During the flight, Professor Hawking's aides lifted him out of his chair and placed him gently on the floor of the plane during the sharply angled climb into the sky, in preparation for the first plunge.
The jet's interior was padded to protect the weightless fliers and equipped with cameras to record their adventure.
"We had a wonderful time. It was incredible, far beyond our expectations," said Peter Diamandis, chairman and CEO of Zero Gravity Corporation.
"The doctors felt he was in tremendous condition. His heart rate, blood pressure, oxygen levels were all normal and perfect," Mr Diamandis said.
Prof Hawking, 65, is one of the best-known theoretical physicists of his generation.
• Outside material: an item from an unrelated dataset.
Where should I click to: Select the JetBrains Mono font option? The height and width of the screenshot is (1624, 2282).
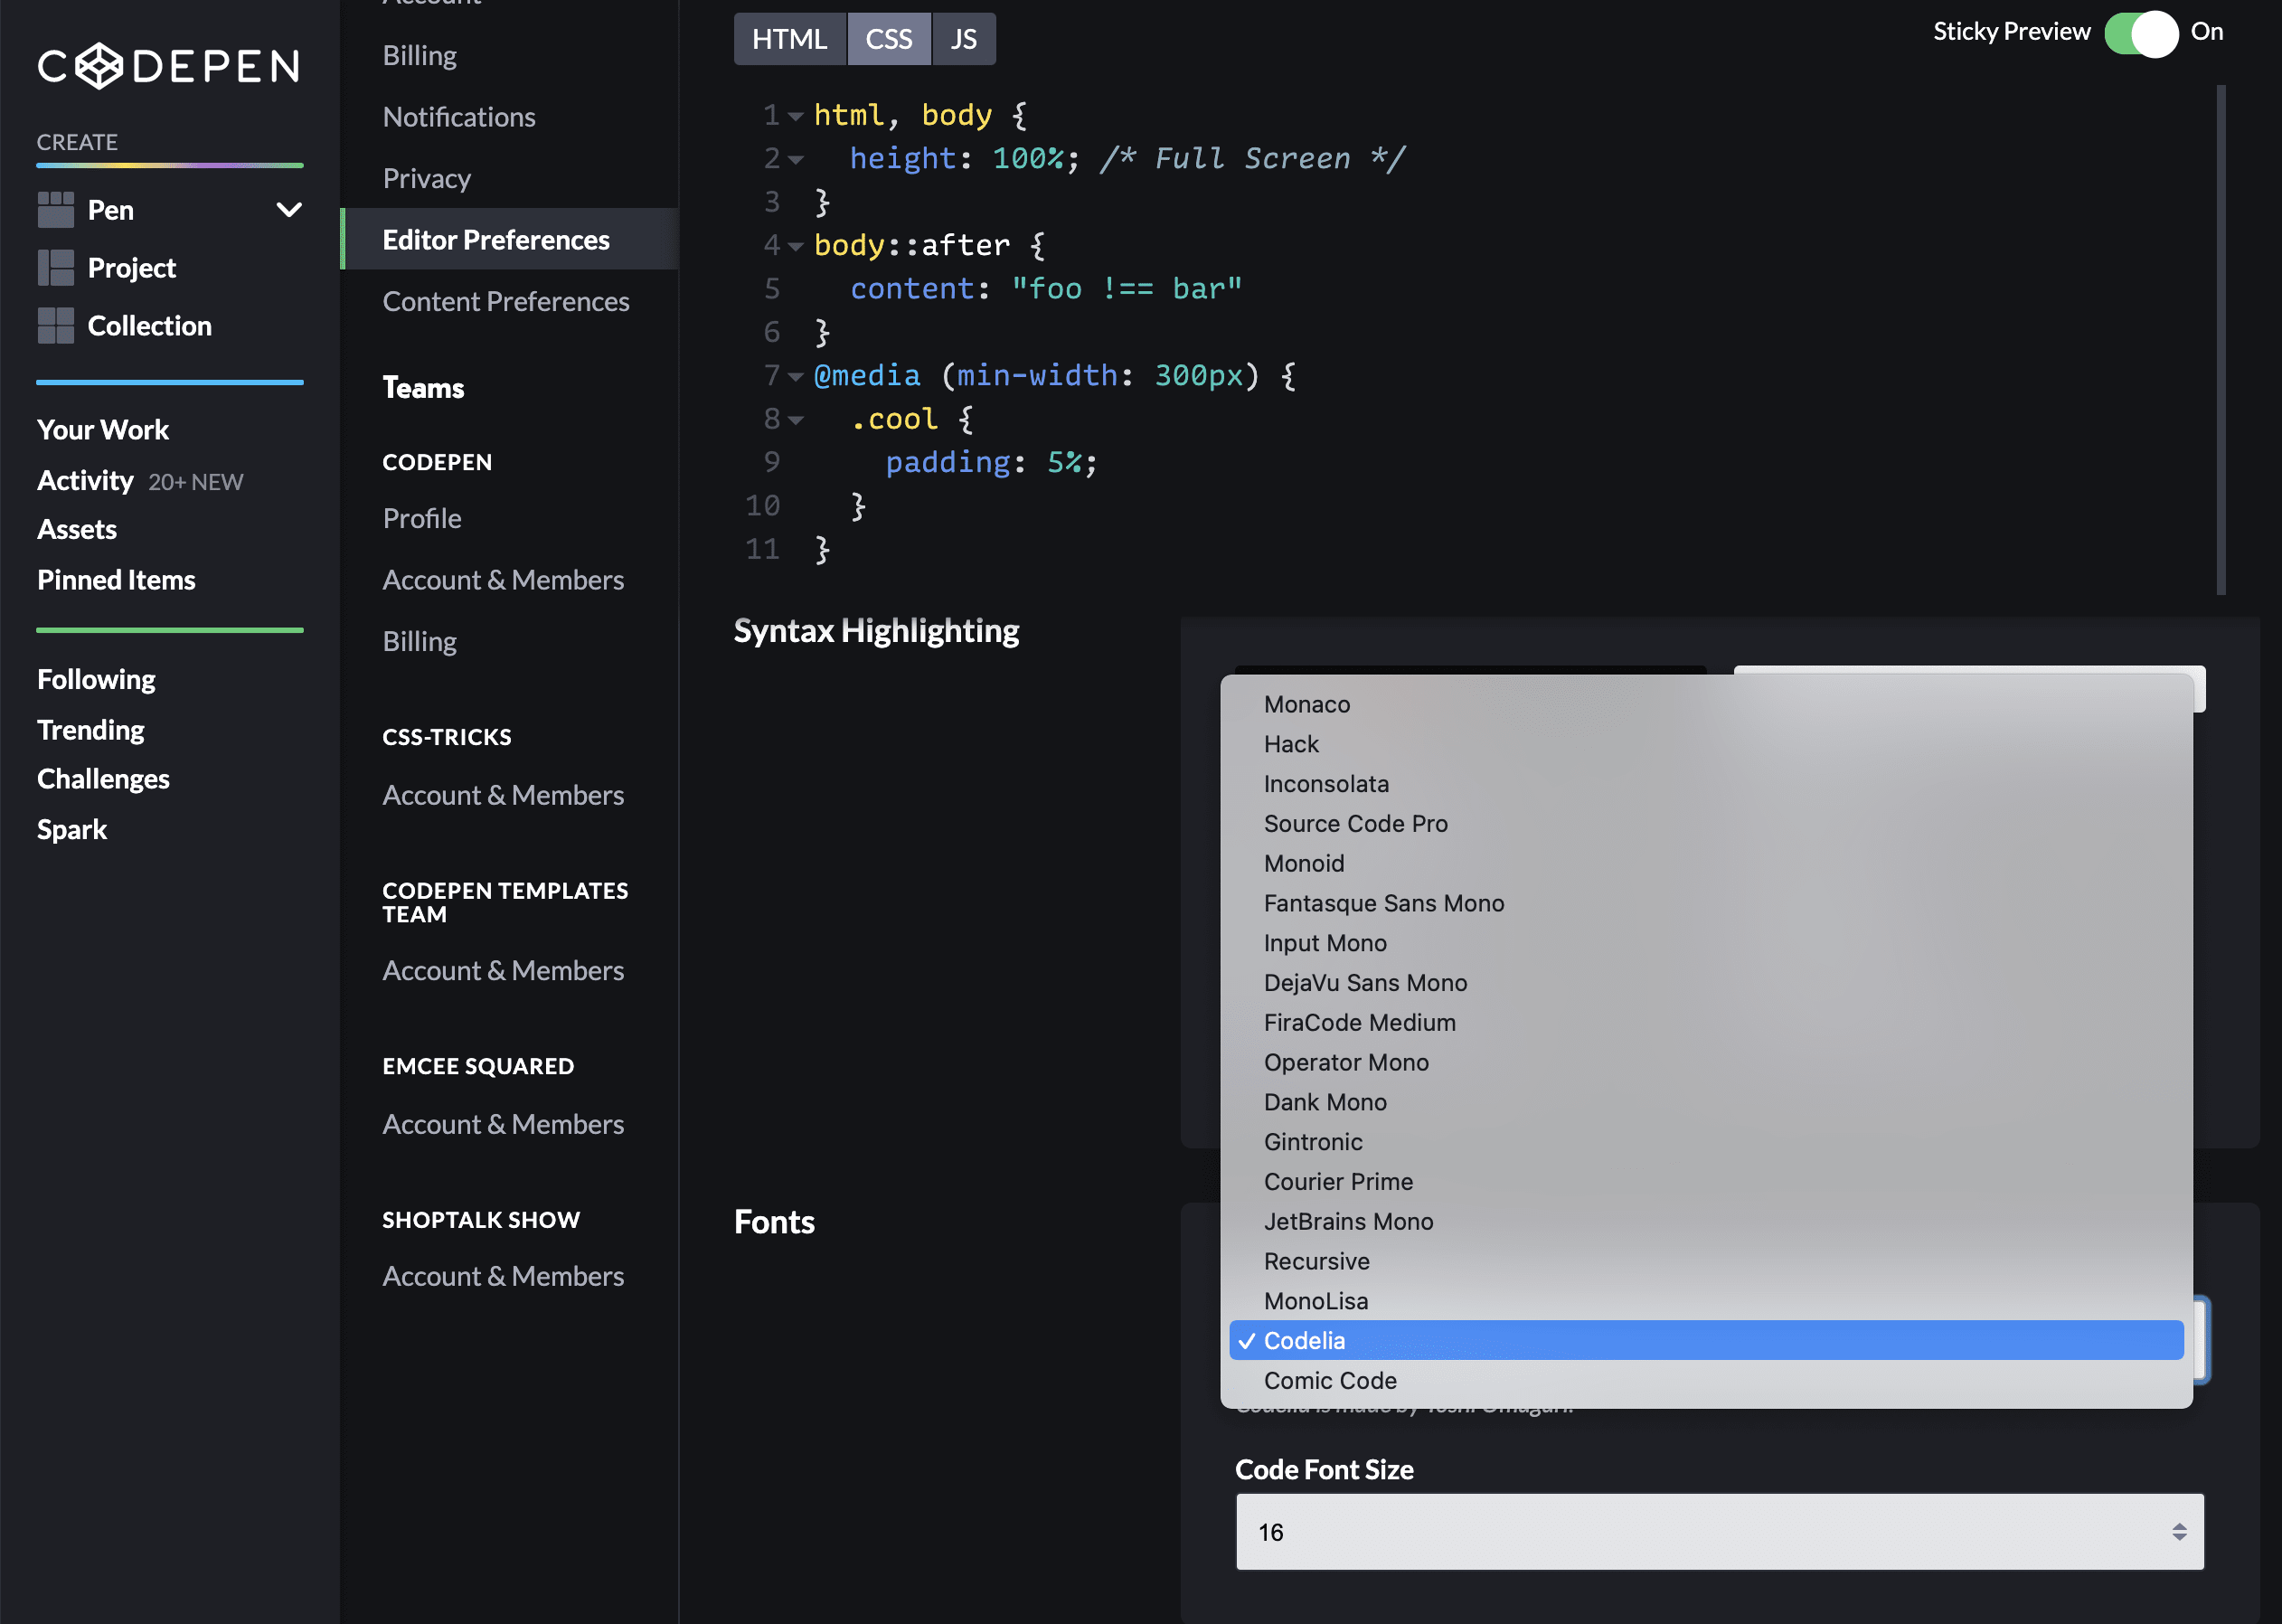[x=1349, y=1221]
Some of his groundbreaking work focuses on black holes and on the origins of the Universe.
He has at least one other motive for taking the weightless flight: he believes private space ventures are vital to reduce the cost of space tourism and make it accessible to a greater number of people.
"I think the human race doesn't have a future if it doesn't go into space," Professor Hawking earlier told the BBC News website.
He has a reservation for a sub-orbital flight with Sir Richard Branson's Virgin Galactic venture, scheduled to begin service in 2009.
In November last year, he told the BBC: "My next goal is to go into space; maybe Richard Branson will help me."
Virgin Galactic will own and operate at least five spaceships and two mother ships, and will charge £100,000 ($190,000) to carry passengers to an altitude of about 140km on sub-orbital space flights.